*** Opening of Supplied material ***

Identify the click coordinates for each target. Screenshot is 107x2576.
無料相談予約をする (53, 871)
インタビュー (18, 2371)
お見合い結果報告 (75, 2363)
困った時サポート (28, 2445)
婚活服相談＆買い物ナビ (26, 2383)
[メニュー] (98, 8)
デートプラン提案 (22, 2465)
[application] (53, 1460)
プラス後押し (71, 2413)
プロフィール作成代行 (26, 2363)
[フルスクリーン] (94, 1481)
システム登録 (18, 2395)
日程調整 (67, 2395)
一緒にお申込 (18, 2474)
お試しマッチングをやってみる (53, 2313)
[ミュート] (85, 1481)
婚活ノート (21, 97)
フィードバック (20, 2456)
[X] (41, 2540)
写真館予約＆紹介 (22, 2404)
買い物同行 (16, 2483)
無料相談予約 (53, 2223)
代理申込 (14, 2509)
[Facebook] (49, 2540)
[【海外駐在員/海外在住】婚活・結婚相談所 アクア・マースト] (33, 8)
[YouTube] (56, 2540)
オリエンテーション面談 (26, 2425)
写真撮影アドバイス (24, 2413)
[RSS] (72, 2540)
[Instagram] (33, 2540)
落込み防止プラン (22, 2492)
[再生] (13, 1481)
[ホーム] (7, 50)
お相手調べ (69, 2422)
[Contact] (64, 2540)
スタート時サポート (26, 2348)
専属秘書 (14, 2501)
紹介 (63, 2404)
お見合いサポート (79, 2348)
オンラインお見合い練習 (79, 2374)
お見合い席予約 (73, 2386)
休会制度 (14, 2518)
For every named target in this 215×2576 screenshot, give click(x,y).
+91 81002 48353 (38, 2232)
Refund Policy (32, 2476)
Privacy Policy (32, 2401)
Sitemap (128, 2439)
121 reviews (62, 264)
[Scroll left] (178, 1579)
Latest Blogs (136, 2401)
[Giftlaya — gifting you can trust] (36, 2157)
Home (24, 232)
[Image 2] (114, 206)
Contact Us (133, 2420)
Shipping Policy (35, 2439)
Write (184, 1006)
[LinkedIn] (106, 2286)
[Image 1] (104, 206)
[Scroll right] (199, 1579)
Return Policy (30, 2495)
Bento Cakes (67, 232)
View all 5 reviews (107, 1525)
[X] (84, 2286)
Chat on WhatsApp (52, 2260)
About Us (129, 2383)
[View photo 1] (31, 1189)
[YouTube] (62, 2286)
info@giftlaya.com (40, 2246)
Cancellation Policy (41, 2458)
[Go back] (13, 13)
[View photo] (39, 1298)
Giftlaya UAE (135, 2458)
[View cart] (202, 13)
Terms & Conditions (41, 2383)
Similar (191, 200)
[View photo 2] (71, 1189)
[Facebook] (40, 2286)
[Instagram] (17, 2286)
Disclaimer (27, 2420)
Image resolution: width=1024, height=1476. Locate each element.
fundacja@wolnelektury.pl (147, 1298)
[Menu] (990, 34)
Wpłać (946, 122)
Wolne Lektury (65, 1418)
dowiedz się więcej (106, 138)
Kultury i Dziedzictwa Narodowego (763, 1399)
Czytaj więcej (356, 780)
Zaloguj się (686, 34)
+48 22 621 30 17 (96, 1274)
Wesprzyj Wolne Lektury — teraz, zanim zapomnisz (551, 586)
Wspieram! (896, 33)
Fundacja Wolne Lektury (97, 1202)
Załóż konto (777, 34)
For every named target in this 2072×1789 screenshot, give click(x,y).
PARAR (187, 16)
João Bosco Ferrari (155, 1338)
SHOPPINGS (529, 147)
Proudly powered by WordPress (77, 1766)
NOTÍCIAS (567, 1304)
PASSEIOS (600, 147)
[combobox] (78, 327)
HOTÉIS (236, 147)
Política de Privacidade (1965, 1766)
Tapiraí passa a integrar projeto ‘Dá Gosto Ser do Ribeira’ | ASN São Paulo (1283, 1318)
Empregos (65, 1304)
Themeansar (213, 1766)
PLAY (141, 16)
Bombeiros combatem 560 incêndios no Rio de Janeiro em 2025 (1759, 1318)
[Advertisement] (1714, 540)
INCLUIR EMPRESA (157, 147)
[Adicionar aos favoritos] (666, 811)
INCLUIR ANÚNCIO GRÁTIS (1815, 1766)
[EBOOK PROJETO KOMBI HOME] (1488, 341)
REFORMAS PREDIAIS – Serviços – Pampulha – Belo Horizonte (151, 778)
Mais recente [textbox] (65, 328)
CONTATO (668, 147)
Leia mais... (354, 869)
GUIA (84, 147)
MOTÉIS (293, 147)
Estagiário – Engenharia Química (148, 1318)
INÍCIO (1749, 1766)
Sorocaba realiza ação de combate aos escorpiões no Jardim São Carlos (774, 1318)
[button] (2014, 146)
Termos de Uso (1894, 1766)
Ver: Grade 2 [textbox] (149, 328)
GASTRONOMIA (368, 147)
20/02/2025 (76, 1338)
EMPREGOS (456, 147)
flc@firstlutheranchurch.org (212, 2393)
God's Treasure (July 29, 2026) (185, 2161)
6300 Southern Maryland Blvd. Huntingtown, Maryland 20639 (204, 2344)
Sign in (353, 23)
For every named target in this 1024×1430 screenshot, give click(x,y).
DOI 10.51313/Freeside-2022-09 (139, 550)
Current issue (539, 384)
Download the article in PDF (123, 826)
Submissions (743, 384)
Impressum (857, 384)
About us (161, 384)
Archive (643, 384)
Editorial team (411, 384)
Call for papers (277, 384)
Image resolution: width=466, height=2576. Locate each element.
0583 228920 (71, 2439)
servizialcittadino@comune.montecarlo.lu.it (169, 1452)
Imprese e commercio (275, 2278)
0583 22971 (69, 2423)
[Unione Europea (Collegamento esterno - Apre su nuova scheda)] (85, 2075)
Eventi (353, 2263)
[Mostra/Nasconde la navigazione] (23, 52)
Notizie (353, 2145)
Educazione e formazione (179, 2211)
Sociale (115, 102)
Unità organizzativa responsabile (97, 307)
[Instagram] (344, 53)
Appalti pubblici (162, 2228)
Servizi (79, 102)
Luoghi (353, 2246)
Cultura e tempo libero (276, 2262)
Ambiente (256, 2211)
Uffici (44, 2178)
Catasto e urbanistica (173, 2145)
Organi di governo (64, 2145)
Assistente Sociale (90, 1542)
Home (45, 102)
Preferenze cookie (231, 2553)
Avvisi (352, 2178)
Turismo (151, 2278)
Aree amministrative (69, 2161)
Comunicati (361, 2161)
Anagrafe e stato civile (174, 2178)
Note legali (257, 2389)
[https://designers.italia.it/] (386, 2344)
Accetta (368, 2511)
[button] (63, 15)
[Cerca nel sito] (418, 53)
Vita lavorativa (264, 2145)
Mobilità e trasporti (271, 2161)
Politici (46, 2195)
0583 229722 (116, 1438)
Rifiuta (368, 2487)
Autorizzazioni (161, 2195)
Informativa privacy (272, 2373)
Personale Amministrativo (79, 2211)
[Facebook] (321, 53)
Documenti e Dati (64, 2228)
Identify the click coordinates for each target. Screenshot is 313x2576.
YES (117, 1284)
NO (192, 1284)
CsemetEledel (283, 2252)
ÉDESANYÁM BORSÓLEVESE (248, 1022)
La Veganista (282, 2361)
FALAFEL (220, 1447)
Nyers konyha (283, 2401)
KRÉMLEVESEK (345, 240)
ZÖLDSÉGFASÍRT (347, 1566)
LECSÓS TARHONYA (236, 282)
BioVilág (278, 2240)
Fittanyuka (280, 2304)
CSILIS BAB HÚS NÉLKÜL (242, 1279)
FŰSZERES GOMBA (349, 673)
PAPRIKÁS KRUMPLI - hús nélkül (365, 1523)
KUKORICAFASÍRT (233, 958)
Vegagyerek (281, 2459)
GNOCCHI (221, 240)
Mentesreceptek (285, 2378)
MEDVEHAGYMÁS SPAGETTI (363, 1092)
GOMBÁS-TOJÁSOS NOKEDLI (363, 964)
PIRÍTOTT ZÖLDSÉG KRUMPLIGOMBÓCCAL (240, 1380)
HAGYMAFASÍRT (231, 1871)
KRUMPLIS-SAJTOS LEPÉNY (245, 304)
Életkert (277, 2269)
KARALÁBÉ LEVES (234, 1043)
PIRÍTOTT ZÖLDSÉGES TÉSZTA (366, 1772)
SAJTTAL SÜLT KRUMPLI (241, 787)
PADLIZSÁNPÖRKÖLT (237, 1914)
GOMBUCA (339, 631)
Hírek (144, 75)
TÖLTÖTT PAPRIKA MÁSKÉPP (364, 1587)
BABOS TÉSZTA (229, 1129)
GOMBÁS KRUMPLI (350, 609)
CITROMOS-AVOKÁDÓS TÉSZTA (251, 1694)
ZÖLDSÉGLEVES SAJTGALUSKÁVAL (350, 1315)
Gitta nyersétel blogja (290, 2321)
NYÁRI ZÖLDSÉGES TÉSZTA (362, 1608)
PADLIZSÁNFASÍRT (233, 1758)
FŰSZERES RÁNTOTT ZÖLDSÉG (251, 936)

*** Close of Supplied material ***

> **Your task**
Among the lines above, repeat exactly those from the line with "Sociale (115, 102)" to the line with "MEDVEHAGYMÁS SPAGETTI (363, 1092)", counting both ends.

> **Answer to the exercise**
Sociale (115, 102)
Unità organizzativa responsabile (97, 307)
[Instagram] (344, 53)
Appalti pubblici (162, 2228)
Servizi (79, 102)
Luoghi (353, 2246)
Cultura e tempo libero (276, 2262)
Ambiente (256, 2211)
Uffici (44, 2178)
Catasto e urbanistica (173, 2145)
Organi di governo (64, 2145)
Assistente Sociale (90, 1542)
Home (45, 102)
Preferenze cookie (231, 2553)
Avvisi (352, 2178)
Turismo (151, 2278)
Aree amministrative (69, 2161)
Comunicati (361, 2161)
Anagrafe e stato civile (174, 2178)
Note legali (257, 2389)
[https://designers.italia.it/] (386, 2344)
Accetta (368, 2511)
[button] (63, 15)
[Cerca nel sito] (418, 53)
Vita lavorativa (264, 2145)
Mobilità e trasporti (271, 2161)
Politici (46, 2195)
0583 229722 (116, 1438)
Rifiuta (368, 2487)
Autorizzazioni (161, 2195)
Informativa privacy (272, 2373)
Personale Amministrativo (79, 2211)
[Facebook] (321, 53)
Documenti e Dati (64, 2228)
Identify the click coordinates for each target. Screenshot is 313x2576.
YES (117, 1284)
NO (192, 1284)
CsemetEledel (283, 2252)
ÉDESANYÁM BORSÓLEVESE (248, 1022)
La Veganista (282, 2361)
FALAFEL (220, 1447)
Nyers konyha (283, 2401)
KRÉMLEVESEK (345, 240)
ZÖLDSÉGFASÍRT (347, 1566)
LECSÓS TARHONYA (236, 282)
BioVilág (278, 2240)
Fittanyuka (280, 2304)
CSILIS BAB HÚS NÉLKÜL (242, 1279)
FŰSZERES GOMBA (349, 673)
PAPRIKÁS KRUMPLI - hús nélkül (365, 1523)
KUKORICAFASÍRT (233, 958)
Vegagyerek (281, 2459)
GNOCCHI (221, 240)
Mentesreceptek (285, 2378)
MEDVEHAGYMÁS SPAGETTI (363, 1092)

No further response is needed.